Could you filter the records below down to the lines that include the word "each"?

** Opening Dataset excerpts block **

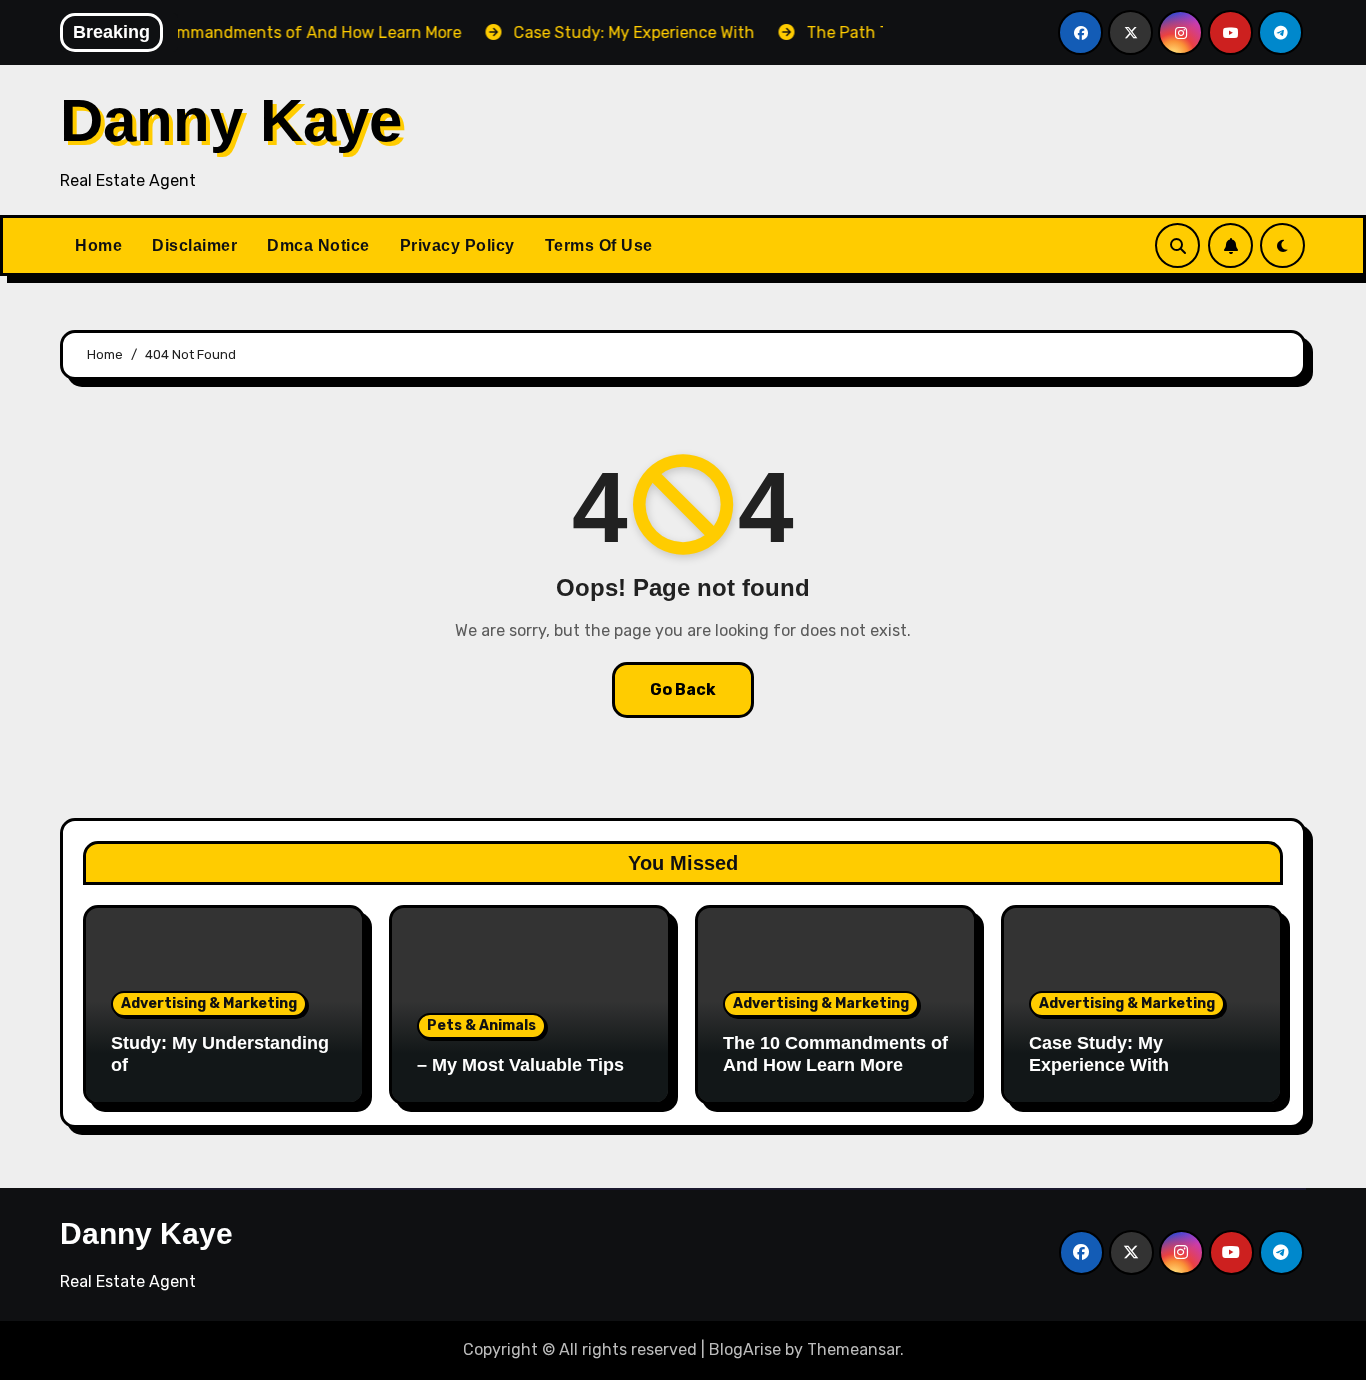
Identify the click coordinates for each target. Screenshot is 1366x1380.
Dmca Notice (318, 245)
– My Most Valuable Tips (520, 1065)
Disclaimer (194, 245)
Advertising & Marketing (209, 1003)
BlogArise (745, 1349)
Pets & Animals (481, 1025)
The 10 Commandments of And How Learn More (835, 1054)
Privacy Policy (457, 245)
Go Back (683, 689)
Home (98, 245)
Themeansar (853, 1349)
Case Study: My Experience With (1099, 1054)
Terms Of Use (599, 245)
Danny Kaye (231, 120)
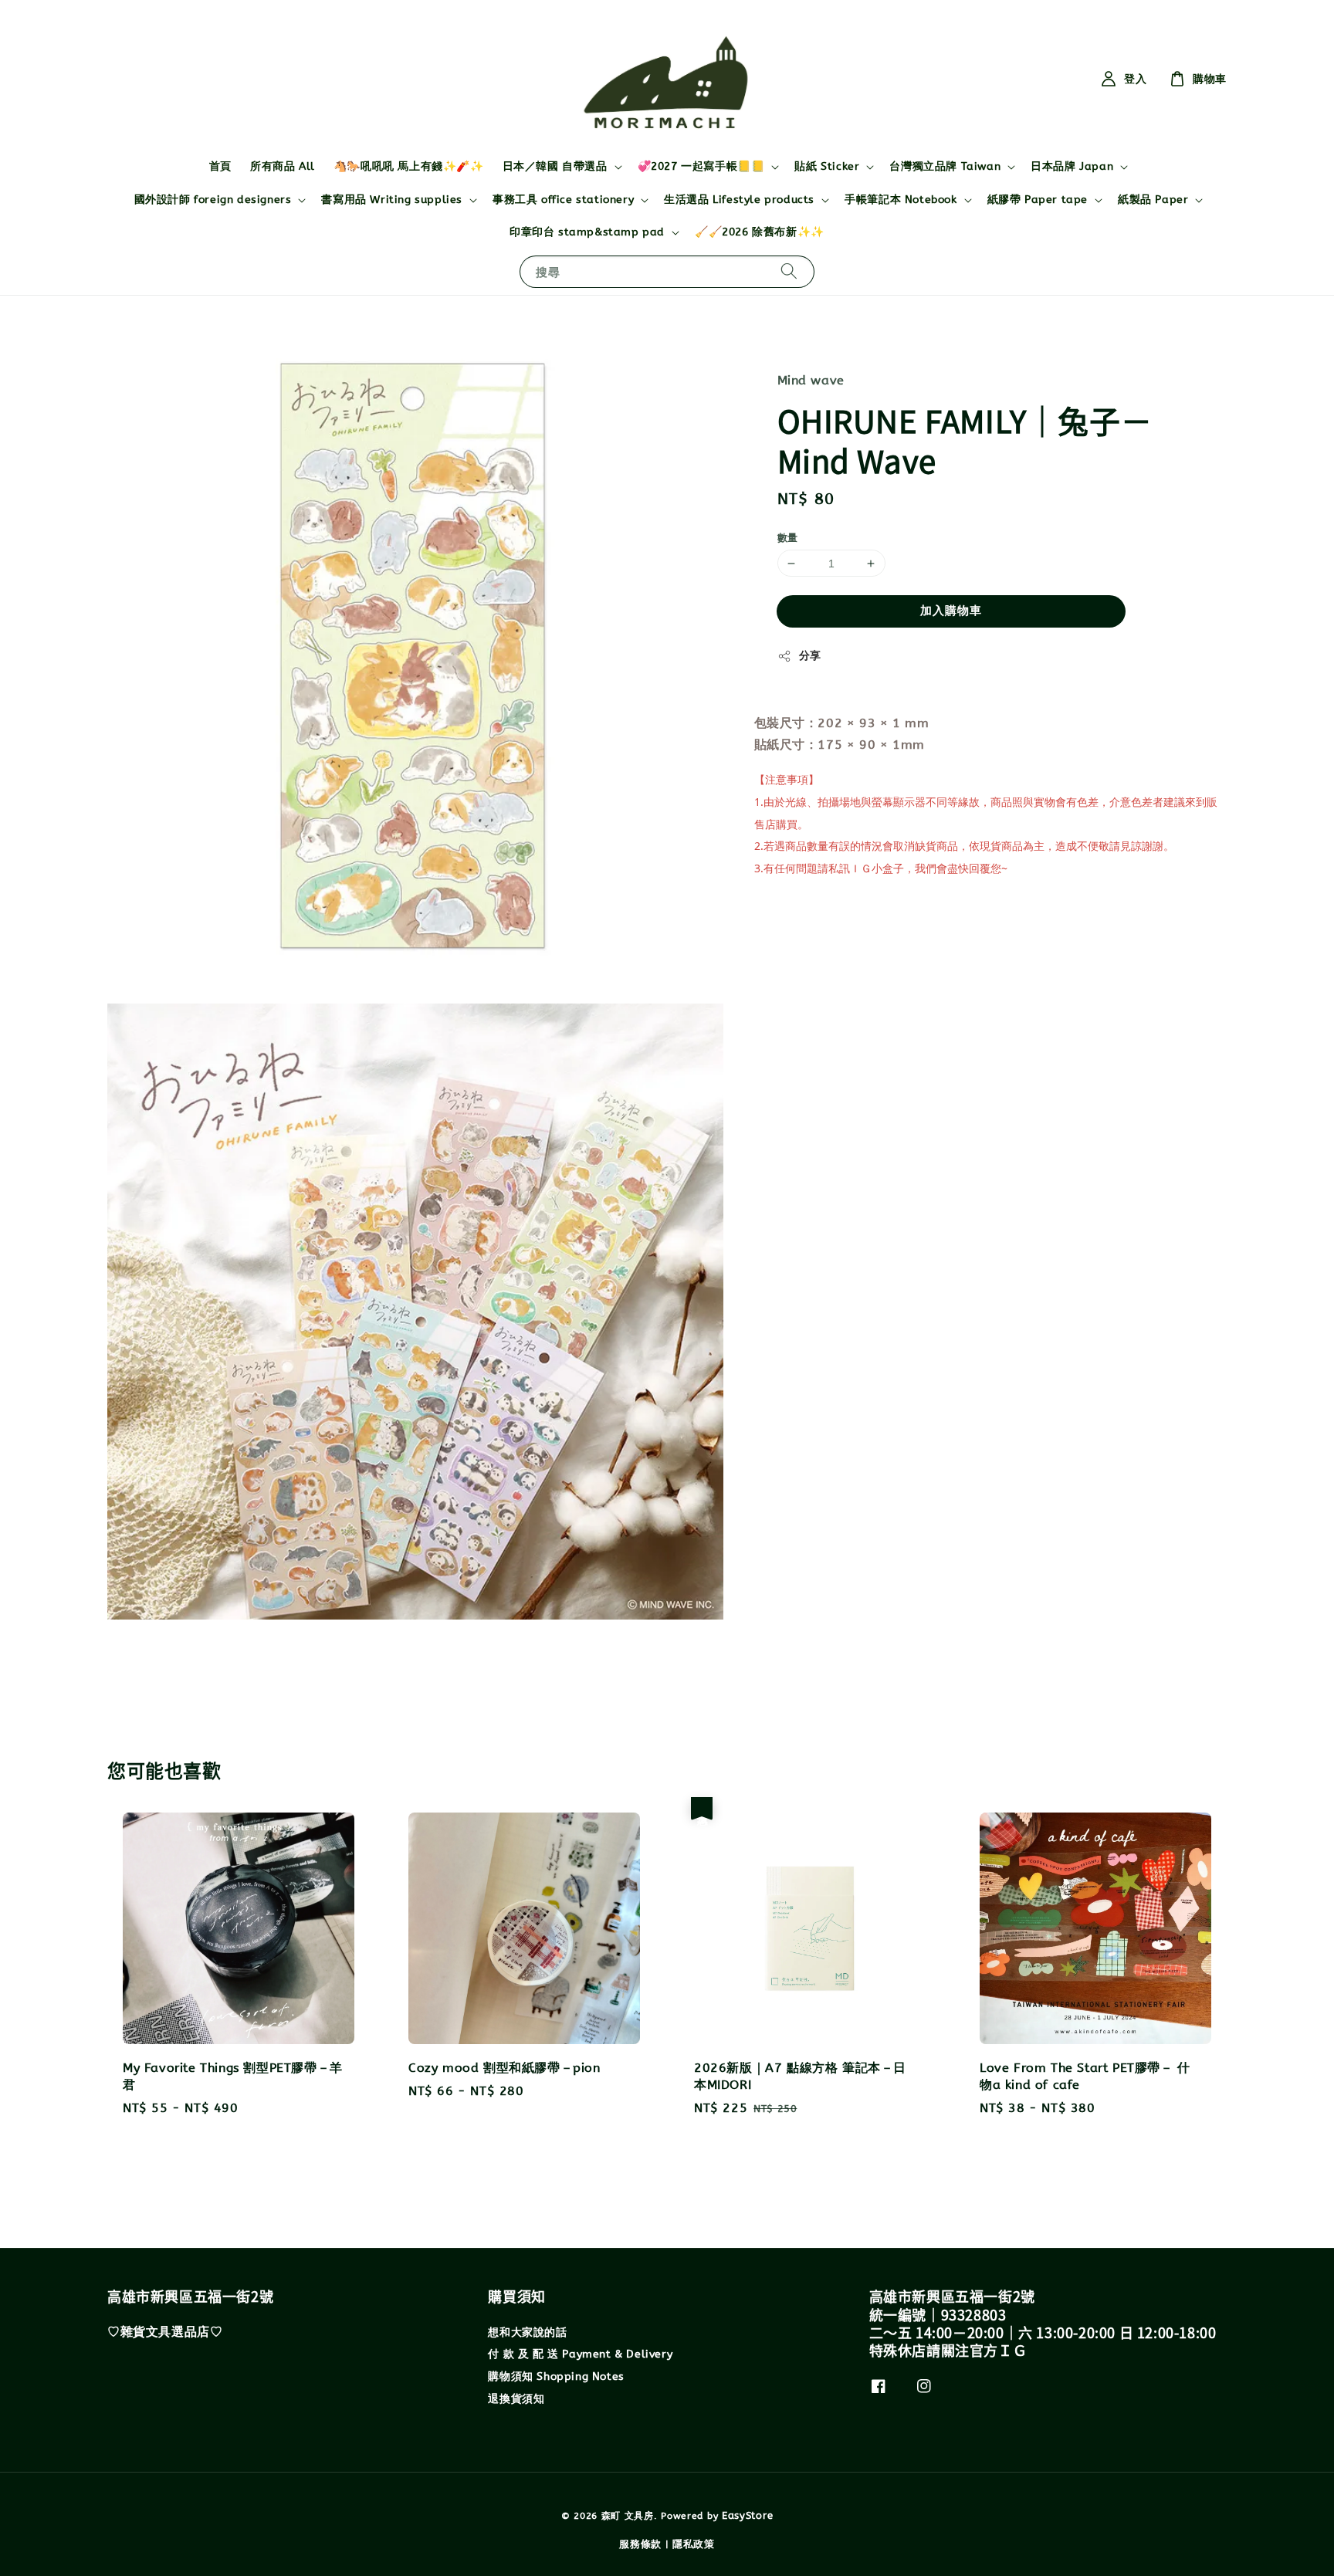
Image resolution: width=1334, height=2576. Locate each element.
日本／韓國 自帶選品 (555, 166)
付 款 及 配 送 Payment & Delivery (580, 2354)
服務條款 (640, 2544)
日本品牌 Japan (1072, 166)
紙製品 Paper (1153, 199)
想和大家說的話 (527, 2332)
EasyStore (747, 2515)
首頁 (220, 166)
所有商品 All (282, 166)
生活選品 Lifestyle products (739, 199)
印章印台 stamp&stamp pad (587, 232)
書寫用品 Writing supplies (391, 199)
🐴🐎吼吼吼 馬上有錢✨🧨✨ (409, 166)
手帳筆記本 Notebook (900, 199)
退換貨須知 (516, 2398)
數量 (787, 537)
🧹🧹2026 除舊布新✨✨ (759, 232)
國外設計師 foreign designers (213, 199)
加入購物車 (951, 611)
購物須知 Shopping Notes (556, 2376)
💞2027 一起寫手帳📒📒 (701, 166)
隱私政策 (693, 2544)
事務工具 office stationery (563, 199)
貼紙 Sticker (826, 166)
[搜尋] (789, 271)
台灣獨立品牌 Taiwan (944, 166)
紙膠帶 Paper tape (1037, 199)
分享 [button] (810, 655)
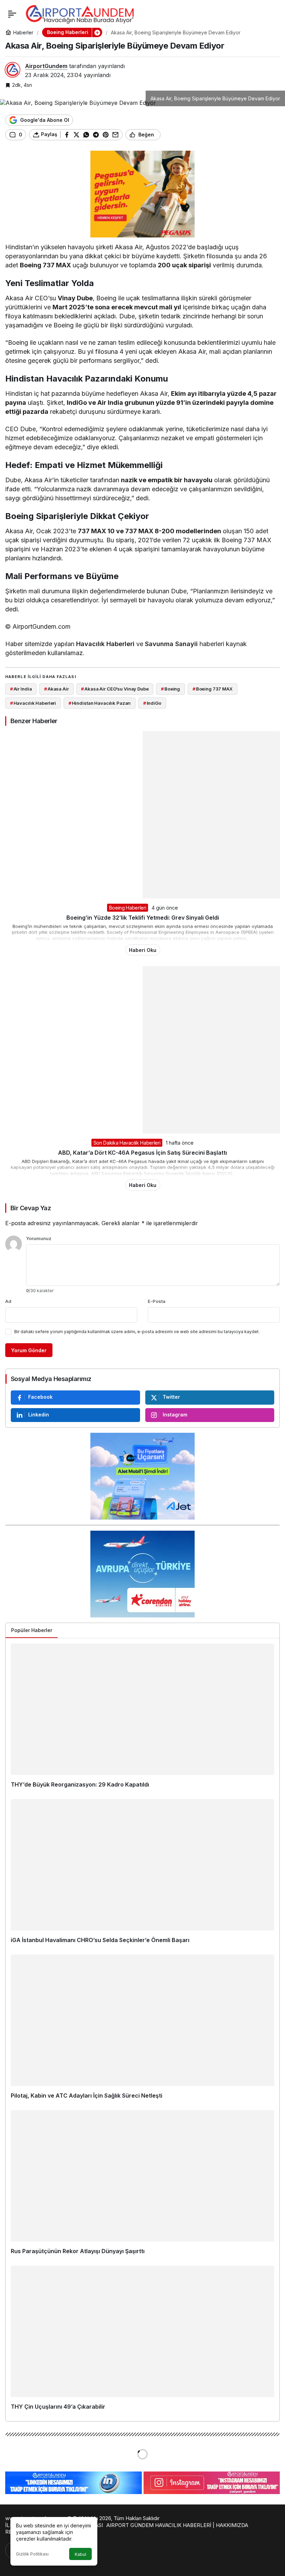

** Closing Dataset excerpts block **

**Task solution**
Identify the click coordinates for each target. Screenshot is 1366x1380.
Image resolution: width=1334, height=2576. Locate each element.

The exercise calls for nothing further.